Citation : 2018 Latest Caselaw 5255 Del
Judgement Date : 4 September, 2018
$~3
* IN THE HIGH COURT OF DELHI AT NEW DELHI
+ CRL.A. 595/2018 and CRL.M.B. 887/2018
GOPI NISHA MALLAH ..... Appellant
Through: Mr. Pawan Sharma, Advocate
versus
THE STATE ..... Respondent
Through: Mr. K.S. Ahuja, APP for State.
CORAM: JUSTICE S. MURALIDHAR
JUSTICE V. KAMESWAR RAO
ORDER
04.09.2018 Dr. S. Muralidhar, J.:
1. The present appeal is directed against the judgment dated 24th April, 2018 passed by the learned Additional Sessions Judge-05 (Central), Tis Hazari Courts, Delhi in SC No.28195/2016 arising out of FIR No.15/2014 registered at PS Bara Hindu Rao, Delhi, convicting the Appellant for the offences punishable under Sections 376(2) (i) and (m), 363, and 325 IPC and Section 6 of the Protection of Children from Sexual Offences Act, 2012 („POCSO Act‟).

■ **Data excerpts**:
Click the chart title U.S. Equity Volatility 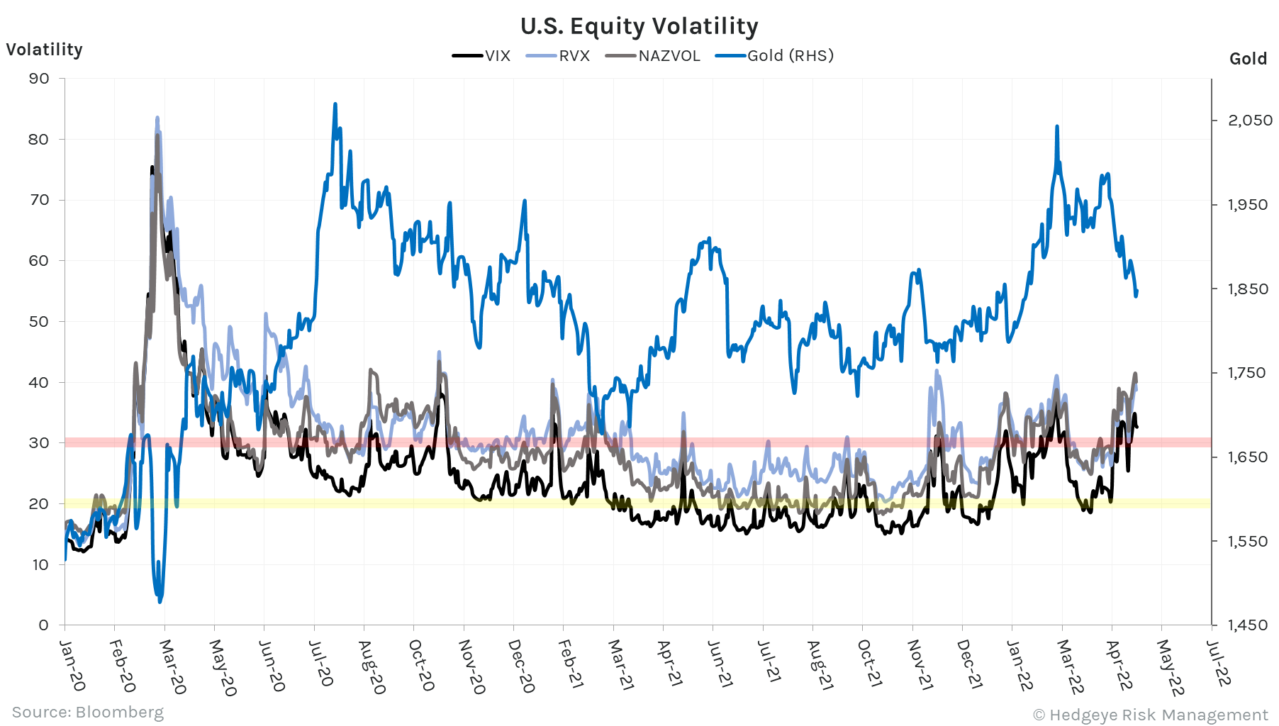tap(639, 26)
--
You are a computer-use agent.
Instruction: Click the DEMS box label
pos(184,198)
...
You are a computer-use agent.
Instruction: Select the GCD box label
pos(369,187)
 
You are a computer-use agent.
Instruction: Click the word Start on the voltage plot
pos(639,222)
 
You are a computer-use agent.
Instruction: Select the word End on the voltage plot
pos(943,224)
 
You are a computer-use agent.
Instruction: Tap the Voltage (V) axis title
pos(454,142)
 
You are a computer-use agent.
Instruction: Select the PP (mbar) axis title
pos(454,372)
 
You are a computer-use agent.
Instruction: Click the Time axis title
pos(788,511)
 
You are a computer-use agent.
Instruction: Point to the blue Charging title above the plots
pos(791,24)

■ **Problem statement**:
According to the court order, on what date was the judgment under appeal delivered?

■ **Reply to the task**:
24th April, 2018